Gay, bisexual, and men who have sex with men (gbMSM) in sub-Saharan Africa face a disproportionate burden of HIV and HPV-related cancers. However, baseline data on specific HPV genotype distributions—essential for determining the potential impact of 4-valent vs. 9-valent vaccines—was critically lacking in the Kenyan context.

2 The Solution

I led the epidemiological analysis of a cross-sectional study among gbMSM in Nairobi. By leveraging multiple logistic regression and genotype-specific modeling, I quantified the overlap between HIV status and vaccine-preventable HPV types.

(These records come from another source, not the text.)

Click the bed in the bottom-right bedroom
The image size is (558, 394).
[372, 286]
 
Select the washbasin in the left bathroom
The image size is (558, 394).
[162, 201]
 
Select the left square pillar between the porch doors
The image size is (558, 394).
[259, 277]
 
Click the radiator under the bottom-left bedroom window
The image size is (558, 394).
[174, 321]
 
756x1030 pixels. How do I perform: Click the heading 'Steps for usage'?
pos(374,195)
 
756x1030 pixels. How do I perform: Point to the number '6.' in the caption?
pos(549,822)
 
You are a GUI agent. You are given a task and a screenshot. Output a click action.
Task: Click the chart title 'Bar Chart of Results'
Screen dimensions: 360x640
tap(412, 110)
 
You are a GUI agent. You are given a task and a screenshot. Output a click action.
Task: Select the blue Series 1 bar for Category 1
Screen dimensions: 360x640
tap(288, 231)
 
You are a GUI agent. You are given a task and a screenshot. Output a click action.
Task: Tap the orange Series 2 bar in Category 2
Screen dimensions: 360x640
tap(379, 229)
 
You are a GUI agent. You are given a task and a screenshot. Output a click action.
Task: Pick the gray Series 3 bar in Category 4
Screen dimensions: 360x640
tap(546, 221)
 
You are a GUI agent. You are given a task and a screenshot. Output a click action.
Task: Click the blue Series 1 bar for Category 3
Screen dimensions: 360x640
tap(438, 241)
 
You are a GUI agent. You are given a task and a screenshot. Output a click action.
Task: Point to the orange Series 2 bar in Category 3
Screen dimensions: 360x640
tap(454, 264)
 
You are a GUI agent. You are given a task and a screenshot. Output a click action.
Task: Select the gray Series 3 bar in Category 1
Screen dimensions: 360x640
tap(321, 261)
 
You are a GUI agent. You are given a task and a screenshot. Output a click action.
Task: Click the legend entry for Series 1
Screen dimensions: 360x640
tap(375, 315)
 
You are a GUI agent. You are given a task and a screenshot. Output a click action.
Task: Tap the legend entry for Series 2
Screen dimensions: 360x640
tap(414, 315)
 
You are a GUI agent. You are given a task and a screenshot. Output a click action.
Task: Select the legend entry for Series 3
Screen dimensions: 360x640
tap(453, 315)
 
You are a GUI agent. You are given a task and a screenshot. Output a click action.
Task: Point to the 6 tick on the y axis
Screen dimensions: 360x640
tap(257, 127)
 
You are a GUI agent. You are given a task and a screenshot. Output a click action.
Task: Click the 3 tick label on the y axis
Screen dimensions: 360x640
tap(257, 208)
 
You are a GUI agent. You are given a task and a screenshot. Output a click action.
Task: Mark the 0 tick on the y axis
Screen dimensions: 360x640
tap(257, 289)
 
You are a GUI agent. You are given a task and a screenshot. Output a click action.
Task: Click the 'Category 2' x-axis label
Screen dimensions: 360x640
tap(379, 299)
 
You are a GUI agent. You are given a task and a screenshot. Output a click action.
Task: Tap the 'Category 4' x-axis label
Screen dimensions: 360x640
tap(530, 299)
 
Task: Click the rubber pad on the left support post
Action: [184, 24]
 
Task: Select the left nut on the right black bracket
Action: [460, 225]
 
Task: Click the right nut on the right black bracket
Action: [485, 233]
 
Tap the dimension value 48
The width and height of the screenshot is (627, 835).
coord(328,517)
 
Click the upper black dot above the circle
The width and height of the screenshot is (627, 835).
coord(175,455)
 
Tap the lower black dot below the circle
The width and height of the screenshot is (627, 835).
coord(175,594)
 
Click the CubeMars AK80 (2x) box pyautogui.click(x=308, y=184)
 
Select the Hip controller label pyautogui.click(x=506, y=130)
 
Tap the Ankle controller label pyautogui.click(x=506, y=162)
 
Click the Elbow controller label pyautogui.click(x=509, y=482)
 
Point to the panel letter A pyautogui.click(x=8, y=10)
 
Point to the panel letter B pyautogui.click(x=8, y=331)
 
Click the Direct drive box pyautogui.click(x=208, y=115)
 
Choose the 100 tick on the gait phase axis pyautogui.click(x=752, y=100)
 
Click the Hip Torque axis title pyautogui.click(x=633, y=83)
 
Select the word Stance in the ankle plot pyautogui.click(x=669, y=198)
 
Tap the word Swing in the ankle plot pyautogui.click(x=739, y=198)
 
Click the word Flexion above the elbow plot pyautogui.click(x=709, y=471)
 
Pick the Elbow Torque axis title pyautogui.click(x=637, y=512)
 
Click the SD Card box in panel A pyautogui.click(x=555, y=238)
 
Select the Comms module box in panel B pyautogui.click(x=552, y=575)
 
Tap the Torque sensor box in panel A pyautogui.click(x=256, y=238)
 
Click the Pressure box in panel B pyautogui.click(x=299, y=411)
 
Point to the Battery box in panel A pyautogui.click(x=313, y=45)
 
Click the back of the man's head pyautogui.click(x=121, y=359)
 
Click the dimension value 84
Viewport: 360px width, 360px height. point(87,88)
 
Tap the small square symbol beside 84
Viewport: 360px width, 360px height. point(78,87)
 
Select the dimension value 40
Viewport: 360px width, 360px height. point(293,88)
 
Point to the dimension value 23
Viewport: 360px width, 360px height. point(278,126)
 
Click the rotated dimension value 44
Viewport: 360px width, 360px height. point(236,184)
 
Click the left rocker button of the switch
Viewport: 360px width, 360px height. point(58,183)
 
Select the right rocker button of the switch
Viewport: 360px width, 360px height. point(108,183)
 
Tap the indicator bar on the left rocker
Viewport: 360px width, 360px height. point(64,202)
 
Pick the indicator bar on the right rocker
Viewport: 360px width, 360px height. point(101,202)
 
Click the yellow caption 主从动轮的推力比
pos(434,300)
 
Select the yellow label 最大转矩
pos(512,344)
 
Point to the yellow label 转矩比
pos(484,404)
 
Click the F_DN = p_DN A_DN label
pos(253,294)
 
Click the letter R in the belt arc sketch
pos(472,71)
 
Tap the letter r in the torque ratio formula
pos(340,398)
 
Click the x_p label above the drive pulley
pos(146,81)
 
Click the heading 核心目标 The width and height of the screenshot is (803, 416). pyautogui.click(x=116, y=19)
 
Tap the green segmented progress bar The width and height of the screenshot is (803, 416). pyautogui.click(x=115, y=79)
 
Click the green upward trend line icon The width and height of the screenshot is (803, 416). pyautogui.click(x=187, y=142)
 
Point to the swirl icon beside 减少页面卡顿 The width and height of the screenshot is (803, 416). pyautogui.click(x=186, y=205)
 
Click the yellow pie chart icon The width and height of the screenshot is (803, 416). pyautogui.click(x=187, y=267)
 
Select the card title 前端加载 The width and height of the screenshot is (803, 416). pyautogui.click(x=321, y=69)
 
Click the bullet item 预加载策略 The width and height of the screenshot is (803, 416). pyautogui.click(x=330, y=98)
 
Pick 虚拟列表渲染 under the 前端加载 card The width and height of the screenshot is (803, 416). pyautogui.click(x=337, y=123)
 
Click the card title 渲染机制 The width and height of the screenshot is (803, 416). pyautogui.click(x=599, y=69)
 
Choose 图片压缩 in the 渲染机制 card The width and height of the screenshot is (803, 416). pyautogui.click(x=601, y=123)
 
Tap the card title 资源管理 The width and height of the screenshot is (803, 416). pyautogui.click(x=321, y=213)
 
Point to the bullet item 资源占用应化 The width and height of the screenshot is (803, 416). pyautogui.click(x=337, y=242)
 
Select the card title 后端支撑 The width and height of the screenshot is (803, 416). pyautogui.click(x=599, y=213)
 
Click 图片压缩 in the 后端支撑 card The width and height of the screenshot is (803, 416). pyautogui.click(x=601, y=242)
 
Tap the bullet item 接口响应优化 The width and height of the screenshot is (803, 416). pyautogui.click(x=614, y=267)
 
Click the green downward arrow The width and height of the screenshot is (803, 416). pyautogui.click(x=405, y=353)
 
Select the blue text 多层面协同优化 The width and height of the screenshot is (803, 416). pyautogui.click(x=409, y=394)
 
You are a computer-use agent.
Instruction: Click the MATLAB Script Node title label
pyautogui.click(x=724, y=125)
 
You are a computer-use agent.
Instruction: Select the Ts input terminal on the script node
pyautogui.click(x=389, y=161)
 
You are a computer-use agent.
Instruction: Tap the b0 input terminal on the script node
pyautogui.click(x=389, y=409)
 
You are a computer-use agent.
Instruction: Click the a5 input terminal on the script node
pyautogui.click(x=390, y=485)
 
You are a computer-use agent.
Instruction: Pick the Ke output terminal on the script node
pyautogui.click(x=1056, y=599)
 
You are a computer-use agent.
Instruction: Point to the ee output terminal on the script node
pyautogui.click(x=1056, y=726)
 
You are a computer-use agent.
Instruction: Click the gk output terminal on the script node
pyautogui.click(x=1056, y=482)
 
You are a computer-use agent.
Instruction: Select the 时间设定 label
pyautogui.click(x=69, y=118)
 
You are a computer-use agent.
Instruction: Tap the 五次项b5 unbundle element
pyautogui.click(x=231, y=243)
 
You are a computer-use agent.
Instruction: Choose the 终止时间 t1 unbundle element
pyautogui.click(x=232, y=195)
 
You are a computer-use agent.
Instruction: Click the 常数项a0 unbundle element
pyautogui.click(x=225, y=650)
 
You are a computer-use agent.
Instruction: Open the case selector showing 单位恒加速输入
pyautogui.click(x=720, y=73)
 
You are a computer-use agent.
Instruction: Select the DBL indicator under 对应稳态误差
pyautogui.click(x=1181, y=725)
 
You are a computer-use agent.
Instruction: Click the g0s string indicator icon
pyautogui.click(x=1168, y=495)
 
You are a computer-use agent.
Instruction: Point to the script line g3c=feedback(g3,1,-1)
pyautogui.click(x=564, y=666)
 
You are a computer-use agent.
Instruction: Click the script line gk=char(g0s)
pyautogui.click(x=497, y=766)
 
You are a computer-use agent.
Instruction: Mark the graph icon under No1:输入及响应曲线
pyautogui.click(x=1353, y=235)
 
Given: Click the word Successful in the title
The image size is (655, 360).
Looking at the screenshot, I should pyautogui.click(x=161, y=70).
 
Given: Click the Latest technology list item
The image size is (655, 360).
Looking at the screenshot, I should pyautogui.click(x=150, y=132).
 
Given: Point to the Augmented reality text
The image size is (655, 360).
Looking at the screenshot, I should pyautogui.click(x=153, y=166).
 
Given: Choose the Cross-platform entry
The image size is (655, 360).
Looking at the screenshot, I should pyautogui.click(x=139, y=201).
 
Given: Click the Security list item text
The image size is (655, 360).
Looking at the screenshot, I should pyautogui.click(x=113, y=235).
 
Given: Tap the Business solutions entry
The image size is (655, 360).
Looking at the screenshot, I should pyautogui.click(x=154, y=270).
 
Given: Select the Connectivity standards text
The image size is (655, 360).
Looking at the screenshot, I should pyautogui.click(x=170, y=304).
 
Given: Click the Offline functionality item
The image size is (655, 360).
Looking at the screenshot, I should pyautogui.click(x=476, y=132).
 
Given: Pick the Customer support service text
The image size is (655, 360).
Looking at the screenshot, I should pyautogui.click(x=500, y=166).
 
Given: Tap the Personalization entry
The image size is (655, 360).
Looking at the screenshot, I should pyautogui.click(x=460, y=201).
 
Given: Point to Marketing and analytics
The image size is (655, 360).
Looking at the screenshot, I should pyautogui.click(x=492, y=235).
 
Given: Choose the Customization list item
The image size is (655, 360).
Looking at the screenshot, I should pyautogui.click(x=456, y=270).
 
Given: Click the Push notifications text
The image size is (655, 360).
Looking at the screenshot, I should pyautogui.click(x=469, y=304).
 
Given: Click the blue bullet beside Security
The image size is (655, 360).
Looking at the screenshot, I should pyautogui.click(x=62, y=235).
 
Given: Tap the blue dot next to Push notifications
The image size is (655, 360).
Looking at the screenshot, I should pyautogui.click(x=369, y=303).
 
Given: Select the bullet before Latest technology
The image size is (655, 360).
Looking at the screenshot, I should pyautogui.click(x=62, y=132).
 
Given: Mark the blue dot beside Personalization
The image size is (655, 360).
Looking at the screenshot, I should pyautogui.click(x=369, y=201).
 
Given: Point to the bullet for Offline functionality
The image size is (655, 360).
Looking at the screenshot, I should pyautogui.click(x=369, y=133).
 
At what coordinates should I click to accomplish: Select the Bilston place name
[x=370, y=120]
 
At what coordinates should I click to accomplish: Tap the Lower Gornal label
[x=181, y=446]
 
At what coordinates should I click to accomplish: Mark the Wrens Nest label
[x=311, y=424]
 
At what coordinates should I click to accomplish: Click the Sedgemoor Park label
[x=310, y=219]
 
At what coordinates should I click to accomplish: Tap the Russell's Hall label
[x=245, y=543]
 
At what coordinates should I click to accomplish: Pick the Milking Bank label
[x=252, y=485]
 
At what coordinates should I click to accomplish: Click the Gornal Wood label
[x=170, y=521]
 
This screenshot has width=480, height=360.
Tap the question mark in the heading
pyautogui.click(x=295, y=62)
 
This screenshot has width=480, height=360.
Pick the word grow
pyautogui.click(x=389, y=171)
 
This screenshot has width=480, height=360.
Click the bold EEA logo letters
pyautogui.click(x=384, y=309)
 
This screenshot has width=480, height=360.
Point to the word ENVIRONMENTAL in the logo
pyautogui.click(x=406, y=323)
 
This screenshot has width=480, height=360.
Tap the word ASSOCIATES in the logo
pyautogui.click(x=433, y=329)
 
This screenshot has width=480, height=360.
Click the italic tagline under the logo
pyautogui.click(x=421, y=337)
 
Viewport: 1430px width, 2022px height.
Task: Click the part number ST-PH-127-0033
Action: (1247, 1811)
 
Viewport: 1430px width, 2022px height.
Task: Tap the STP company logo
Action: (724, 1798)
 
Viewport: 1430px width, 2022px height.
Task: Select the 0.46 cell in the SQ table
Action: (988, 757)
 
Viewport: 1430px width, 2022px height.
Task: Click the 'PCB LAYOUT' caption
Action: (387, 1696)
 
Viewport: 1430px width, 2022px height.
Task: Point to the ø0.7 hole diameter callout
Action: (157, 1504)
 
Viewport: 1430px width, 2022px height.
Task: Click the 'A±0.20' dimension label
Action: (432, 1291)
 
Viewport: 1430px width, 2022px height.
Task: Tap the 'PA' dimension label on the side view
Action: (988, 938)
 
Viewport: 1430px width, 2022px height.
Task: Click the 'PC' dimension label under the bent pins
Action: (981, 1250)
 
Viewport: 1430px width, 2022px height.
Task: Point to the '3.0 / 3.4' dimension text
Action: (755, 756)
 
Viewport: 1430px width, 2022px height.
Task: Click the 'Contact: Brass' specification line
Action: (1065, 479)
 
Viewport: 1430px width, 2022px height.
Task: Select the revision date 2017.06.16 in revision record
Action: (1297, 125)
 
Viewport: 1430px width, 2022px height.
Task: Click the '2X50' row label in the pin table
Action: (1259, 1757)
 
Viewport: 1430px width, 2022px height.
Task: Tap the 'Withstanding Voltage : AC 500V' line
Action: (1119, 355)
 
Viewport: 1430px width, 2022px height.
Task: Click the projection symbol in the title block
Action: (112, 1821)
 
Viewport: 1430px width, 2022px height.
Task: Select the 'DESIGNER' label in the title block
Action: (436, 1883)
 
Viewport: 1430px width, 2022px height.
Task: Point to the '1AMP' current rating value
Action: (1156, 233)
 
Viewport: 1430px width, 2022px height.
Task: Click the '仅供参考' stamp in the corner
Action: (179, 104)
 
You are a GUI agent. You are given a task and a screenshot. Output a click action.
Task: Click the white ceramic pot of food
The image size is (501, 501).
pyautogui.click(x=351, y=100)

  • Risk Factor Identification: Conducted multivariate analysis revealing that HIV status was the strongest predictor of HR-HPV infection (aOR: 8.9), while being married to a woman was a significant social risk factor (aOR: 8.1).
  • Vaccine Efficacy Assessment (Proxy): Evaluated the potential coverage of current vaccines, determining that the 9-valent Gardasil vaccine would cover 61% of the HPV types circulating in this specific cohort.
  • Policy Advocacy: Translated complex genotype data into a clear public health mandate, calling for targeted HPV vaccination campaigns for Kenyan gbMSM.

3 Technical Deep-Dive

  • Statistical Modeling: Utilized R for multiple logistic regression and odds ratio calculations with 95% confidence intervals.
  • Data Visualization: Created prevalence plots and genotype distribution charts to communicate the “preventable burden” to stakeholders.
  • Tech Stack: R, tidyverse, gtsummary, officeverse.
  • Impact: Provided the first comprehensive evidence for targeted HPV vaccination in this population, directly informing regional cancer prevention strategies.